Policy makers at the meeting extended through 2012 the Operation Twist program to lengthen the maturities of assets on the Fed’s balance sheet in a bid to reduce borrowing costs. Chairman Ben S. Bernanke said after the session the Fed is prepared to “take additional steps” if the labor market fails to improve.
U.S. payrolls increased by 80,000 jobs in June, Labor Department data showed last week, trailing a Bloomberg News survey forecast for a gain of 100,000. Private employment, which excludes government agencies, grew 84,000, the weakest in 10 months.

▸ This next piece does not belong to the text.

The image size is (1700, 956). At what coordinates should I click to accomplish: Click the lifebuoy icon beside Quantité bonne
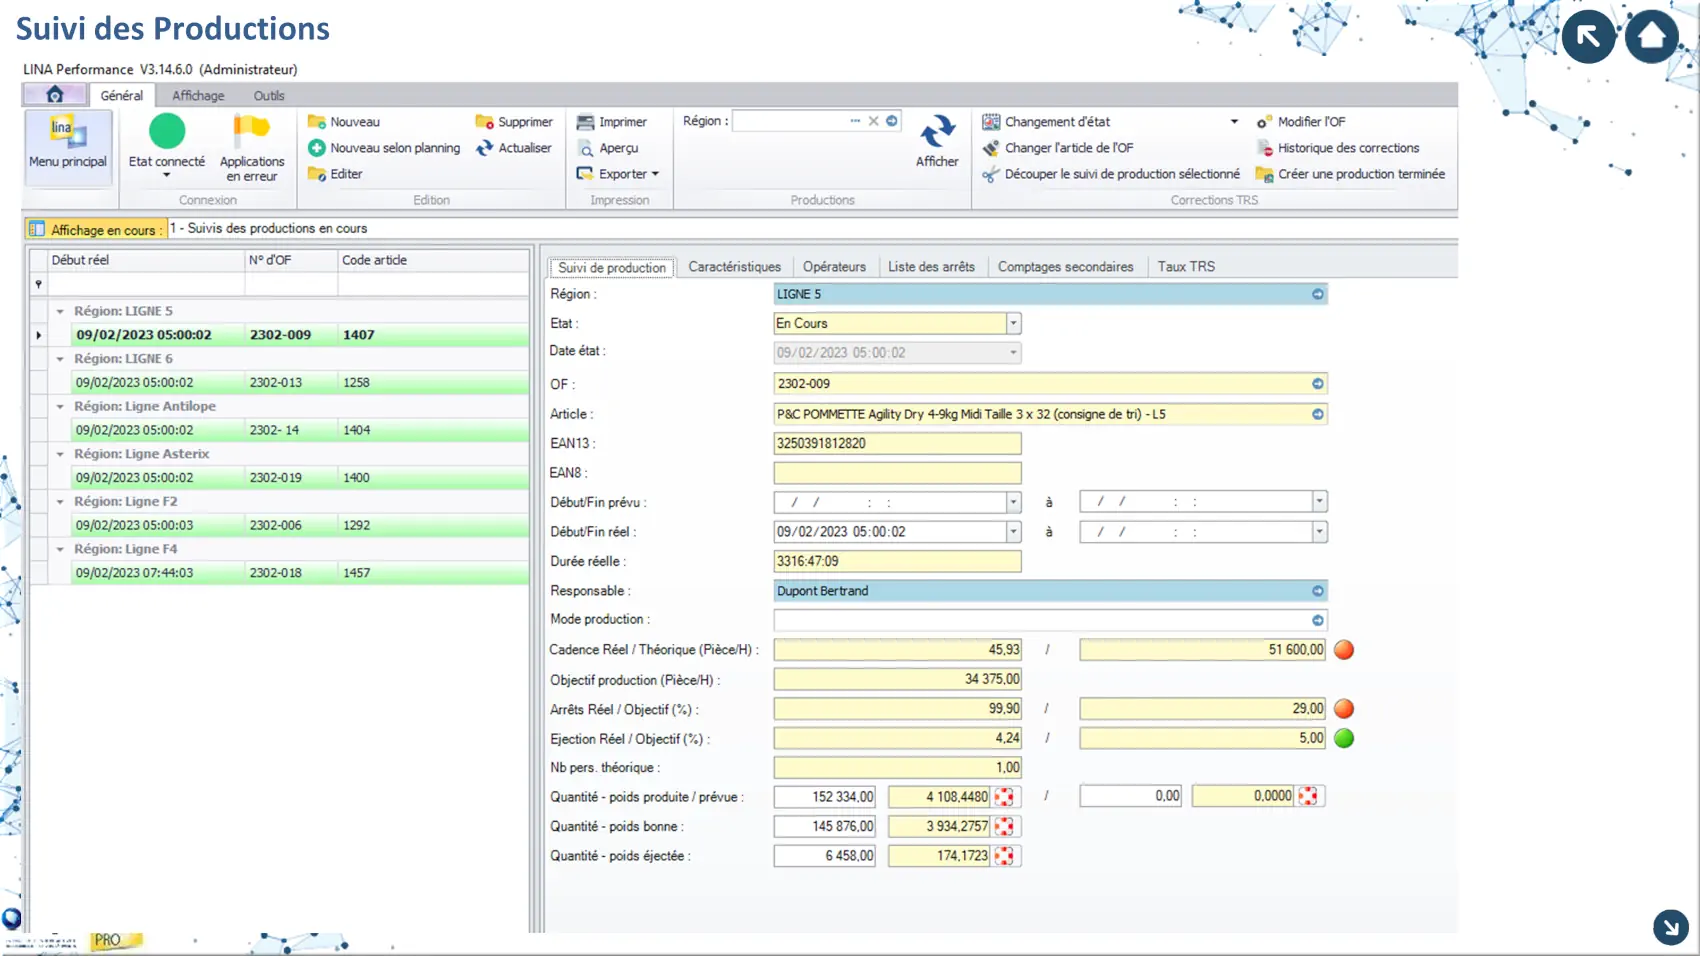tap(1004, 827)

The Fed bought $2.3 trillion of bonds from 2008 to 2011 in two rounds of a tactic called quantitative easing to spur economic growth.
The Australian dollar climbed to a record high against the euro as commodities gained and consumer sentiment in the nation rose to the highest level since February. The Aussie rose versus all of its 16 most-traded peers tracked by Bloomberg. It gained as much as 0.7 percent to A$1.1935 per euro before trading at A$1.1940. The currency rose 0.6 percent to $1.0251.
The Standard & Poor’s GSCI Index of 24 raw materials gained 1.1 percent. An index of Australian consumer sentiment advanced 3.7 percent in July to 99.1, according to a report today from Westpac Banking Corp. and the Melbourne Institute.
The euro “may drift lower” against the Aussie now that it has fallen below the $1.2000 level, Boris Schlossberg, New York-based managing director of foreign exchange at the investment advisory firm BK Asset Management, wrote today in a note to clients.
Canada’s dollar rose 0.3 percent to C$1.0198 amid a rise in crude oil, the nation’s biggest export. Crude for August delivery gained 2.7 percent to $86.15 a barrel in New York.
The Mexican peso gained versus all of its major counterparts except the Aussie, appreciating 0.6 percent to 13.3063 to the U.S. dollar. Oil is Mexico’s second-biggest export.
“The rebound that we’ve seen in oil has been very supportive to these currencies,” Western Union’s Manimbo said.